> _Zadanie A_
Wyodrębnij z dostarczonego fragmentu dosłownie urywek zaczynający się od słów „Euforia prawicy jest” i ciągnący się aż do słów „Miasta samodzielną większość.” włącznie.

> _Dostarczony fragment_
↓↓↓
Lewa strona medalu
Taką elektryzującą wiadomość podały w poniedziałek prawicowe media, ogłaszając swoje zwycięstwo w walce z pomnikiem, od lat będącym jednym z symboli Pragi. Wszystko na podstawie cytatu z wypowiedzi Hanny Gronkiewicz-Waltz, która stwierdziła, że „nie ma woli wśród radnych, a to jest przede wszystkim ich kompetencja. Ja też nie mam sentymentu do tego pomnika.”
Euforia prawicy jest - delikatnie mówiąc - niezrozumiała. Albo nie potrafią czytać ze zrozumieniem, albo są tak głodni sukcesu, że naciągają fakty. Prezydent Warszawy powiedziała przecież tylko, że nie ma sentymentu do „Czterech śpiących”. I ma do tego prawo, choć trochę się dziwię, zważywszy na to, że w dzieciństwie często bywała na Pradze. Stwierdziła też - jak najbardziej słusznie - że to jest decyzja radnych. A to, jaka jest ich wola, to już zupełnie inna sprawa. Przekonaliśmy się o tym na poprzedniej sesji Rady Miasta, kiedy to PiS po raz kolejny próbował przeforsować uchwałę likwidującą „Czterech śpiących”. I po raz kolejny bezskutecznie. Przeciwko zagłosowali radni SLD oraz Platformy Obywatelskiej, która notabene ma w Radzie Miasta samodzielną większość.
↑↑↑
> _Zadanie B_
Przekształć w listę JSON łańcuchów znaków wiersze rekordów od wiersza zawierającego „Given: Click the Chat icon in top right” aż do końca rekordów, po jednym elemencie na wiersz. Pomiń puste wiersze.

> _Sekcja danych_
↓↓↓
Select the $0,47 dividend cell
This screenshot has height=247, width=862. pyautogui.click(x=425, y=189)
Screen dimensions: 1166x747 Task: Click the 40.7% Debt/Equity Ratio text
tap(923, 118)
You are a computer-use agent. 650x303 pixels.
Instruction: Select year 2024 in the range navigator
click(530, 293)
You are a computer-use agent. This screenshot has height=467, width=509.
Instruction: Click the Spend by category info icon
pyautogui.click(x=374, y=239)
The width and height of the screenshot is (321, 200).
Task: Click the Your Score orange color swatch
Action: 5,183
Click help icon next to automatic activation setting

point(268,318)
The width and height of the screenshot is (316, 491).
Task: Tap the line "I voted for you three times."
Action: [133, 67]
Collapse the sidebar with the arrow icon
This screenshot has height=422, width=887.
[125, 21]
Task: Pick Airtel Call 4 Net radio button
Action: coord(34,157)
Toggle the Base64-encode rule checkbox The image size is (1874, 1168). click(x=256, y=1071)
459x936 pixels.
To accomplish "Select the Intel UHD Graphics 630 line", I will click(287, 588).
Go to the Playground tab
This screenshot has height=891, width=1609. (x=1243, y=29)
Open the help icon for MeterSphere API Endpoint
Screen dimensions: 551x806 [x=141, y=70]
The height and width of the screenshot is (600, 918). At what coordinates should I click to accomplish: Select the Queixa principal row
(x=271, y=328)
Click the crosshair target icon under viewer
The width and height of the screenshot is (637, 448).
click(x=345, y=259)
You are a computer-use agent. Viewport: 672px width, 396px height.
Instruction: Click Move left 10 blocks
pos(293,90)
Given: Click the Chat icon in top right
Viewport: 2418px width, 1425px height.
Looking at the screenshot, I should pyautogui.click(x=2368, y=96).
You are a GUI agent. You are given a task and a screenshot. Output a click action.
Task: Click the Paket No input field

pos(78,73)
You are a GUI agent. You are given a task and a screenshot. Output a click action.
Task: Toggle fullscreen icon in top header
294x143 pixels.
↑↑↑
> _Pełna odpowiedź A_
Euforia prawicy jest - delikatnie mówiąc - niezrozumiała. Albo nie potrafią czytać ze zrozumieniem, albo są tak głodni sukcesu, że naciągają fakty. Prezydent Warszawy powiedziała przecież tylko, że nie ma sentymentu do „Czterech śpiących”. I ma do tego prawo, choć trochę się dziwię, zważywszy na to, że w dzieciństwie często bywała na Pradze. Stwierdziła też - jak najbardziej słusznie - że to jest decyzja radnych. A to, jaka jest ich wola, to już zupełnie inna sprawa. Przekonaliśmy się o tym na poprzedniej sesji Rady Miasta, kiedy to PiS po raz kolejny próbował przeforsować uchwałę likwidującą „Czterech śpiących”. I po raz kolejny bezskutecznie. Przeciwko zagłosowali radni SLD oraz Platformy Obywatelskiej, która notabene ma w Radzie Miasta samodzielną większość.

> _Pełna odpowiedź B_
[
  "Given: Click the Chat icon in top right",
  "Viewport: 2418px width, 1425px height.",
  "Looking at the screenshot, I should pyautogui.click(x=2368, y=96).",
  "You are a GUI agent. You are given a task and a screenshot. Output a click action.",
  "Task: Click the Paket No input field",
  "pos(78,73)",
  "You are a GUI agent. You are given a task and a screenshot. Output a click action.",
  "Task: Toggle fullscreen icon in top header",
  "294x143 pixels."
]